Pakistan passes Virtual Assets Act 2026, creates PVARA to license and police crypto firms

Pakistan’s parliament has passed the Virtual Assets Act 2026, formally creating the Pakistan Virtual Assets Regulatory Authority (PVARA) as the country’s principal digital-asset regulator. The law requires exchanges, custodians, wallet providers, token issuers, lending platforms and other crypto service providers to obtain licenses within six months or face penalties up to PKR 50 million (~$179,000) and up to five years’ imprisonment; unauthorized token offerings carry fines up to PKR 25 million (~$89,000) and three years’ jail. PVARA is empowered to enforce AML/CTF rules, apply international sanctions compliance, and require services to meet Sharia-compliant finance standards. Preparatory measures include a regulatory sandbox launched in February 2026 and prior No-Objection Certificates (NOCs) granted to major platforms (Binance, HTX) in December 2025. The finance ministry has explored tokenizing up to $2bn in government-backed real-world assets with Binance. PVARA, created as an entity in July 2025 and headed by Bilal Bin Saqib, is coordinating with the State Bank of Pakistan to integrate banking rails, develop licensing frameworks and support infrastructure for mining and payments. Officials estimate 30–40 million Pakistanis use digital assets and industry sources link up to $300bn+ of annual trading activity to Pakistan. Authorities say the Act removes legal ambiguity and aligns Pakistan with global AML standards; observers warn it could tighten regional regulatory pressure. For traders: expect accelerated onshore licensing, stricter AML/KYC enforcement, potential banking access improvements for licensed firms, and greater legal risk for unlicensed operations—factors that may shift trading flows, onshore liquidity and exchange compliance costs over both short and longer terms.
Neutral
The Act brings clear regulatory structure and enforcement power to Pakistan’s crypto sector. For the native crypto market, this is broadly neutral. Positive elements: licensing and banking integration for compliant firms can improve onshore liquidity, institutional access and long-term market credibility—potentially bullish for local exchange volumes and projects that comply.

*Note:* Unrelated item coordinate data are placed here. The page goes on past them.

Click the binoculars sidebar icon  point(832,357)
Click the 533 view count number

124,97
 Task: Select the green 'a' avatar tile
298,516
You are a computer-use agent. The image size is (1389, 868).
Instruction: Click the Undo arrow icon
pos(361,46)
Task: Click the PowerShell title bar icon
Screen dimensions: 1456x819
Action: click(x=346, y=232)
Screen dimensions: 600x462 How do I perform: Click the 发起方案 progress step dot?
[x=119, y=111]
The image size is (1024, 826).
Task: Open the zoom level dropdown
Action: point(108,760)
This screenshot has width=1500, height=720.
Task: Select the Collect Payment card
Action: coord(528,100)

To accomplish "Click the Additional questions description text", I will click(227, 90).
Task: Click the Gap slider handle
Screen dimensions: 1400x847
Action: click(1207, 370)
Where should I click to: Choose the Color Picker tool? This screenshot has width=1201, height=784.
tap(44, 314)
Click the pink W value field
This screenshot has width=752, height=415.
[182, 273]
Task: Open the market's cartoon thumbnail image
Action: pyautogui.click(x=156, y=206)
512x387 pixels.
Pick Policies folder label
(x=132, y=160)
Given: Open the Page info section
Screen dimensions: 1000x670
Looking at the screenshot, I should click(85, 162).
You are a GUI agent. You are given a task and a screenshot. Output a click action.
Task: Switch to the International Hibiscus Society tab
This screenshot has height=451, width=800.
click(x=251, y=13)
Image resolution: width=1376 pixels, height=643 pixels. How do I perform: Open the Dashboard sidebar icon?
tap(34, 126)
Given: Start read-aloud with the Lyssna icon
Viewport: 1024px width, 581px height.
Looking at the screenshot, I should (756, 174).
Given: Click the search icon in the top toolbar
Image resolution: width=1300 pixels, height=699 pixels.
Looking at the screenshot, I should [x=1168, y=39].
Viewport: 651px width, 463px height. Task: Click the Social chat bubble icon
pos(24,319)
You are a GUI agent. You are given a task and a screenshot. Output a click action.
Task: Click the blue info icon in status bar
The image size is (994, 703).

Negative elements: strict penalties, AML/CTF enforcement and Sharia compliance raise short-term legal and operational risk for unlicensed operators and could drive some activity offshore or into unregulated venues—a bearish pressure on onshore volumes. Given the mix, immediate price impact on global liquid tokens (e.g., BTC, ETH) is likely limited. The main market effects will be structural: reallocation of trading from unregulated channels to licensed platforms, higher compliance costs, and gradual improvement in onshore fiat-crypto rails. Traders should expect increased volatility around enforcement actions, NOC/license announcements and any banking integrations, but no clear directional price signal for major coins purely from the law itself.